Rozando siempre la caricatura a su pesar, la película que dirigen y escriben Patricia Ortega y José F. Ortuño encadena secuencias de costumbrismo casero y sororidad confrontada (hay dos tipos de mujeres, se nos dice, las antiguas y las modernas) y deja convenientemente en los márgenes a sus personajes-muleta (la hija virtual, la nieta en casa, el marido-maceta, interpretado por Pepe Quero en una mala elección de casting), para acompañar a nuestra heroína de la sexualidad y el tiempo recobrados entre estampas de tupper-sex, inocentes sacrilegios iconoclastas, visitas al confesionario y fogonazos de sexo publicitario.

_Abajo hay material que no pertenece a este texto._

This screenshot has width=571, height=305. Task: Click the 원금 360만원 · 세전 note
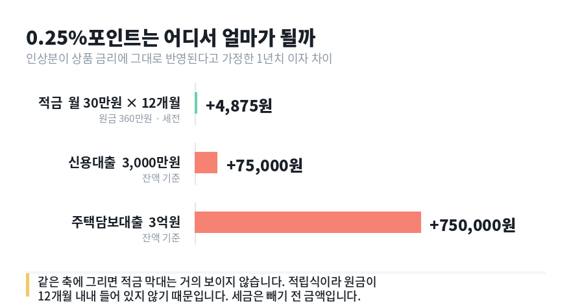click(140, 118)
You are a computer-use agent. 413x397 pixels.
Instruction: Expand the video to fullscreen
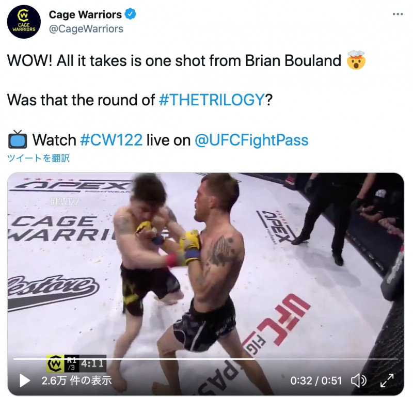point(387,380)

En su epicentro, Kiti Mánver vuelve a tener la responsabilidad de sostener a su ritmo sigiloso todo el armazón y el alma empoderada de un filme al que se le ven demasiado las costuras, no digamos ya el recorrido, sus etapas y el destino final, cuya imagen simbólica de dudoso gusto nos despide desde el sofá alumbrando un nuevo mañana para las mujeres de cierta edad y condición.